Departing Australian ambassador Pablo Kang says much has been achieved during his tenure but that his successor has much more to do. Sammy Dallal / The National
Departing Australian ambassador Pablo Kang says much has been achieved during his tenure but that his successor has much more to do. Sammy Dallal / The National

Outgoing Australian ambassador to UAE sets out successor’s prime objectives



ABU DHABI // After four years as Australia’s ambassador to the UAE, Pablo Kang still remembers the first time he drove from Abu Dhabi to Dubai.

“When I got to the Marina and saw skyscrapers, I thought we had reached the city centre. Then I remember driving another 30 minutes and thinking Dubai was very long.”

Mr Kang, 42, has served at Australian embassies in London, the Philippines and Vanuatu in the South Pacific. His time in the UAE – his longest diplomatic posting yet, and the most time he has spent in one country since university – ends on Monday.

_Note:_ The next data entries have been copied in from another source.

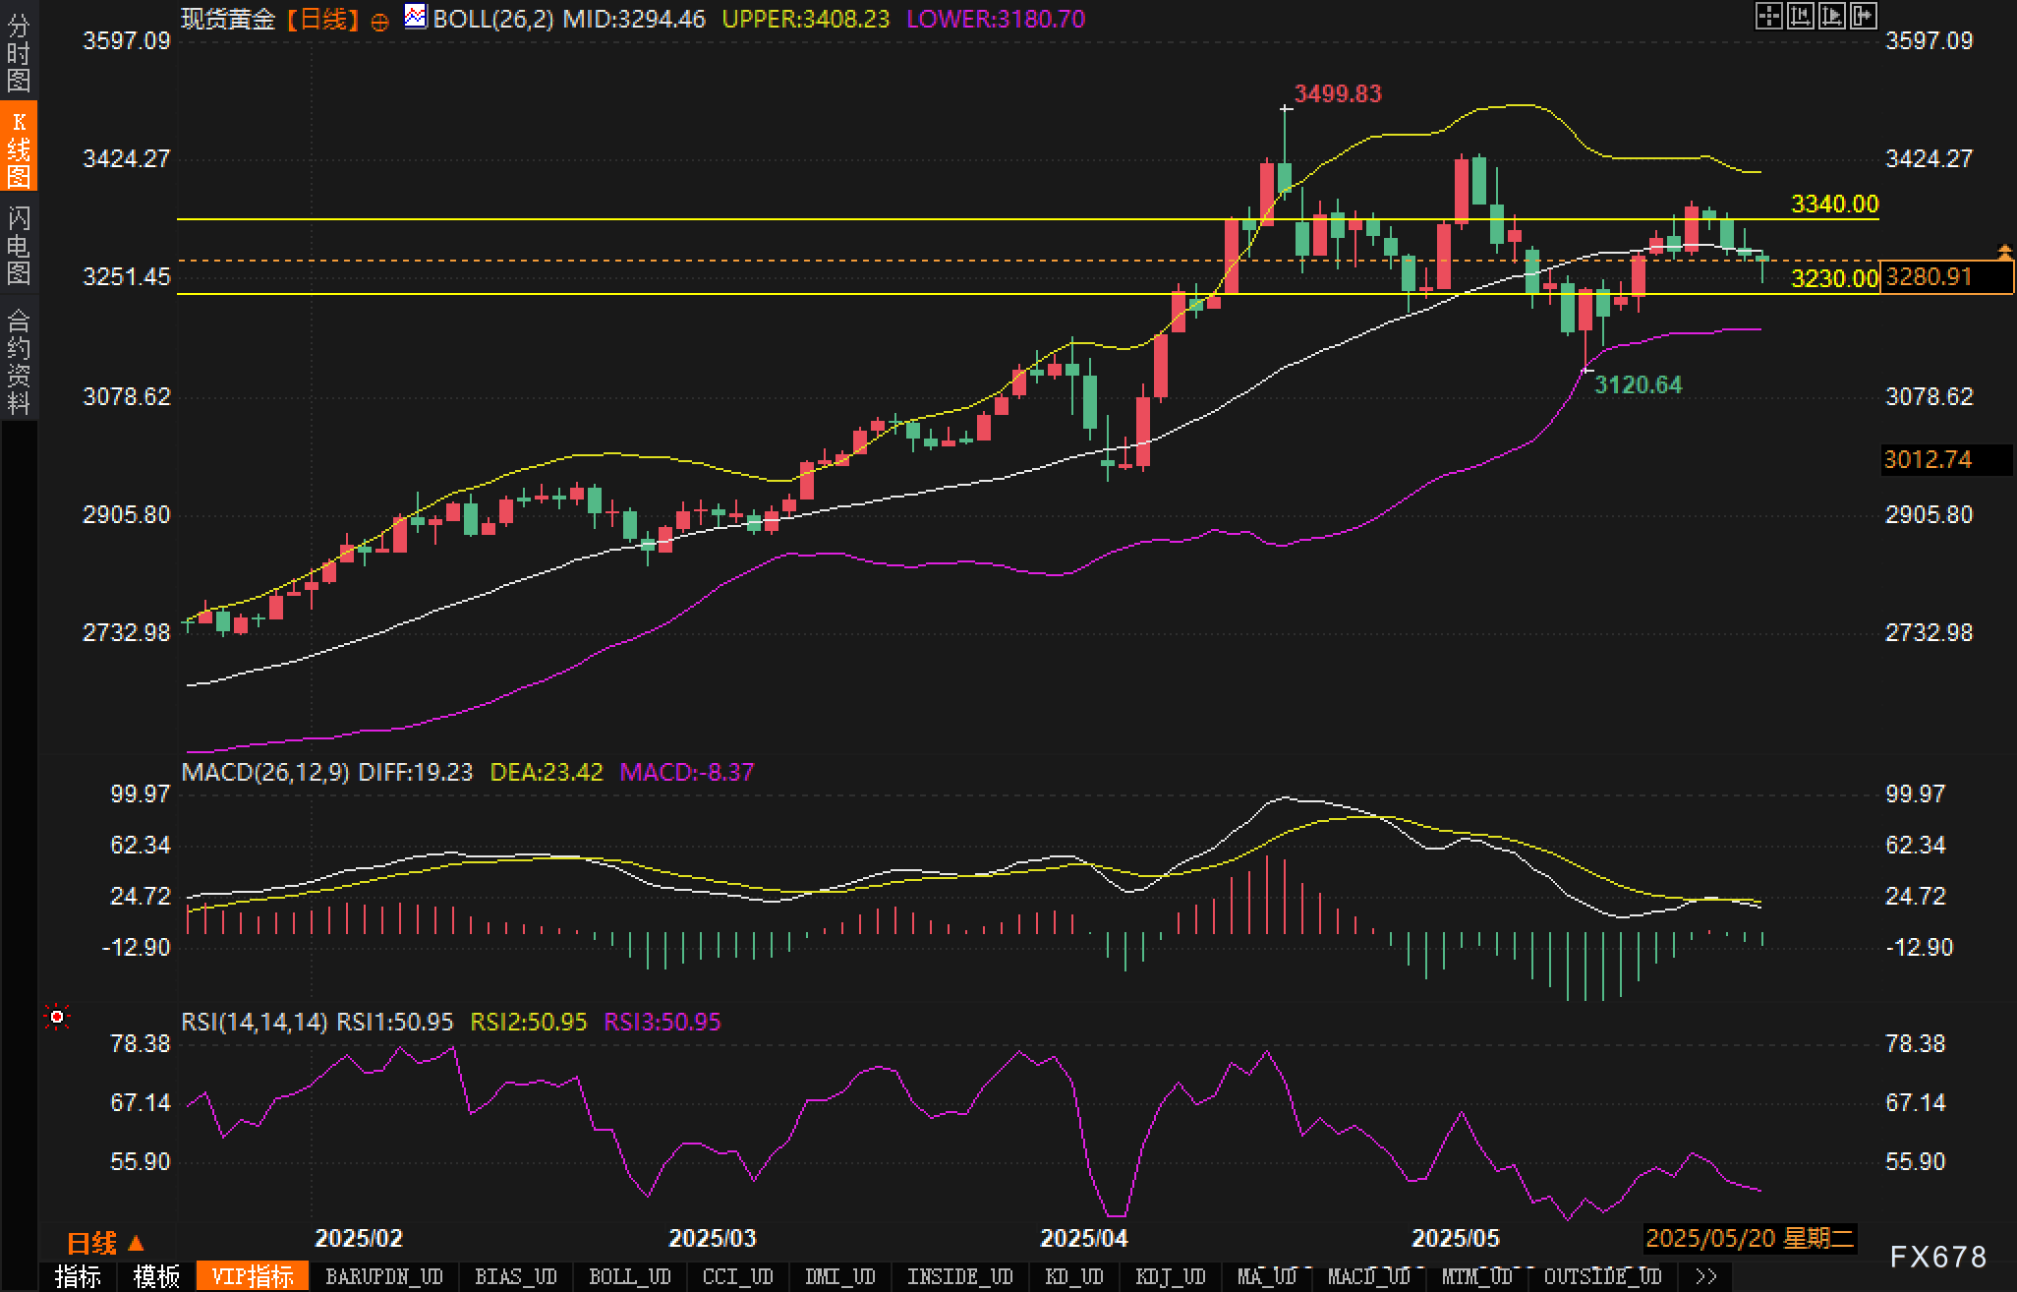This screenshot has width=2017, height=1292.
Task: Switch to 闪电图 lightning chart view
Action: pos(19,245)
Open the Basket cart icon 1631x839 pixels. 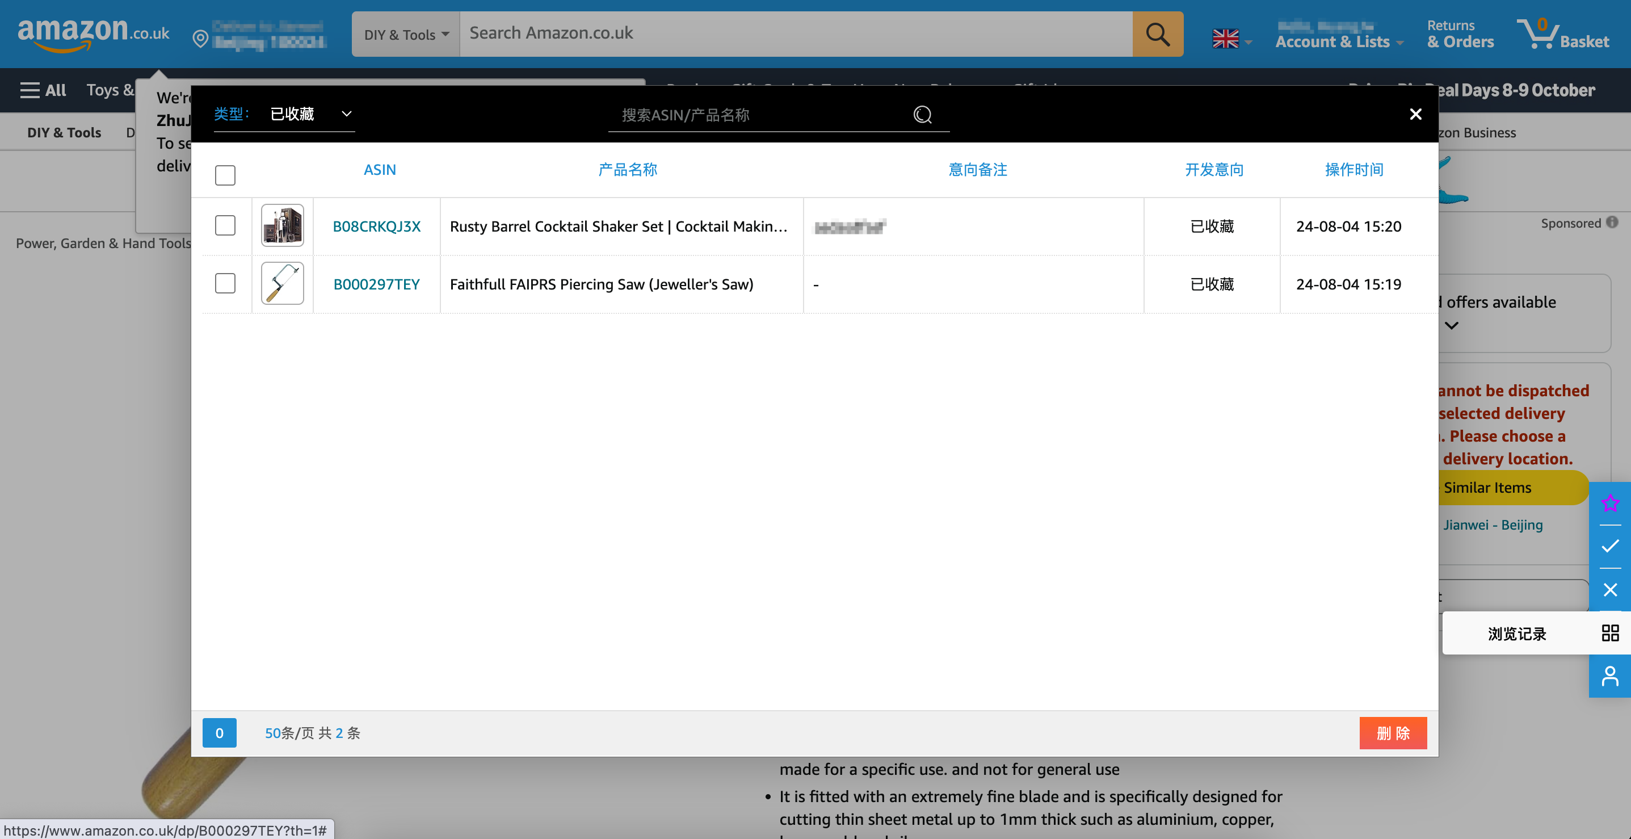[x=1562, y=34]
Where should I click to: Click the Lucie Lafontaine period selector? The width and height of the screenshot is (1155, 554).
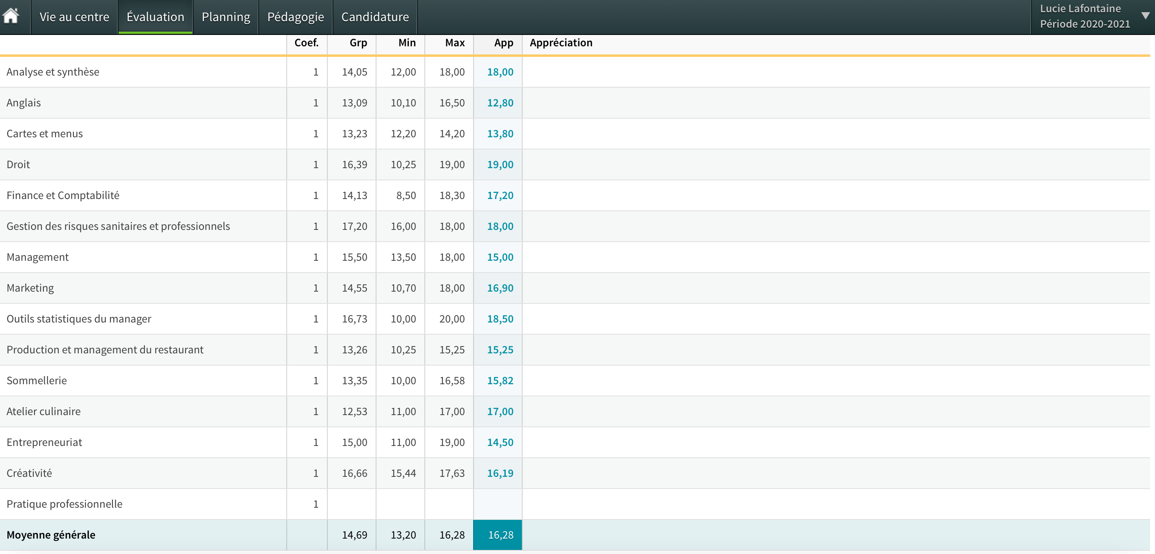(x=1084, y=17)
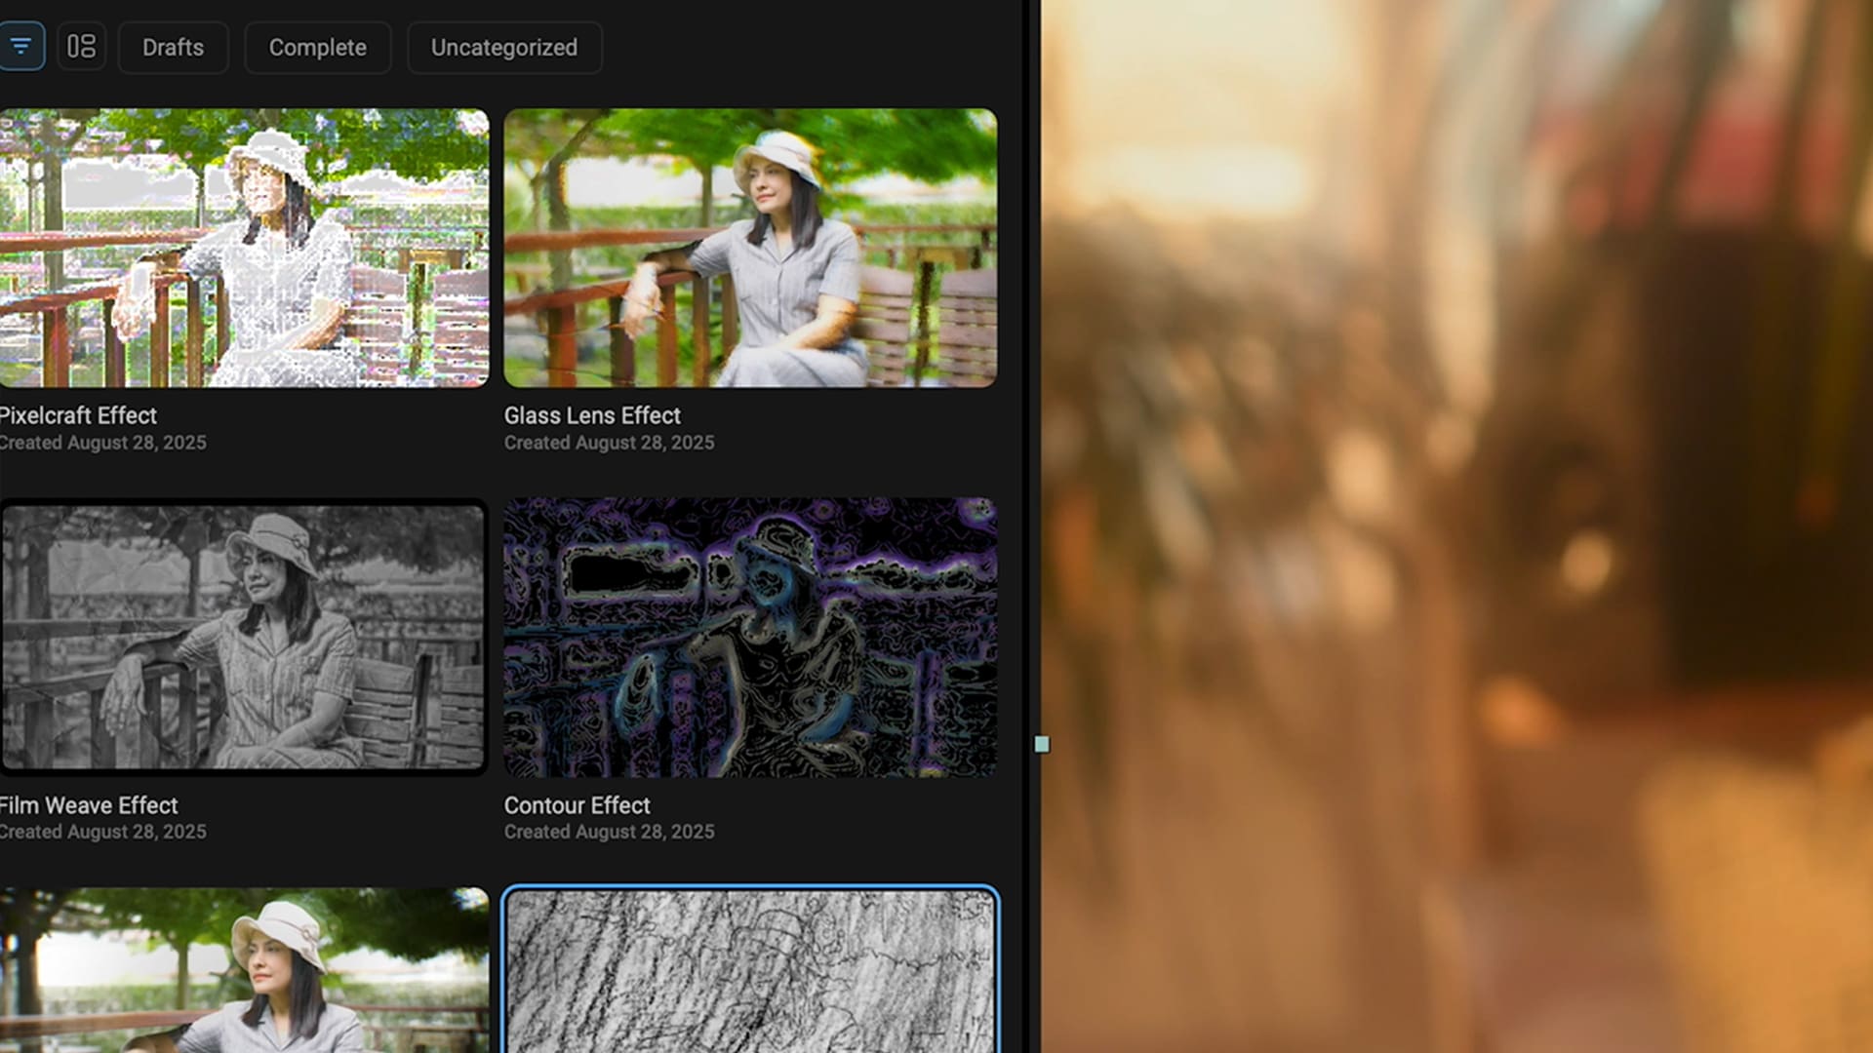The width and height of the screenshot is (1873, 1053).
Task: Show Complete category
Action: [x=317, y=47]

The ambassador, who has a wife and two children, is sad to leave, but has enjoyed his time here. “In 2012, people were cautious that the economy was still in recovery mode after the financial crisis and I think in Dubai there were still question marks about whether it could recover.

“So clearly, from an economic perspective, the place has really boomed in the past four years and foreign policy-wise, the UAE has become more assertive in terms of how it handles regional issues.”

Mr Kang says his successor, Arthur Spyrou, has much to do – including building a school in Abu Dhabi and finalising a police training agreement between the countries.

“Australia and the UAE are strong members of the anti-Daesh coalition and it is an ongoing issue for us, especially focusing on Iraq and Syria. So that will require maintenance of close defence and intelligence links.”

A first Australian embassy is also expected to open in Qatar later this year, along with the establishment of a treaty on the transfer of prisoners between Australia and the UAE.

A new Australian curriculum school is also expected to open in Abu Dhabi, adding to the two in Sharjah and two universities in Dubai.

Energy is a main talking point with the UAE aiming to have four nuclear plants operational by 2020. The goal is to be able to provide enough energy to meet up to a quarter of electricity needs and save up to 12 million tonnes of greenhouse gas emissions a year.

And with Australia the largest holder of uranium reserves in the world, and the third-largest exporter, it was an easy decision by the UAE to ratify an agreement with Australia in 2014 for the export of hundreds of tonnes of uranium a year by the end of the decade.

“Clearly, with the UAE’s nuclear power programme, we are anticipating that our export profile will include uranium once the nuclear power plant come online,” Mr Kang said.

With 266 Etihad, Emirates, Qantas and Virgin Australia flights a week between both countries, he also expected both airlines to increase that number.

“There are now about 23,000 Australians in the UAE, which is our ninth-largest host of Australians overseas.

“There are 360 Australian companies registered here and 320,000 Australians visited the UAE in 2014, which is a 40 per cent increase on the previous year.”

Dr Mustafa Alani, head of security and terrorism at the Gulf Research Centre, said the relationship between both countries had grown significantly after the global partnership between Emirates and Qantas.

“You need a special security arrangement here because hundreds of thousands of people are travelling,” he said. “It had a huge impact on their relations.”

For Mr Kang, as he returns to Canberra to work on South Pacific relations at Australia’s ministry of foreign affairs, there is one abiding memory of his years in the UAE.

“What I’ll remember the most is that there is a very natural hospitality, it’s not a forced thing, Emiratis are very naturally hospitable and don’t expect anything in return. I’ll remember that very much.”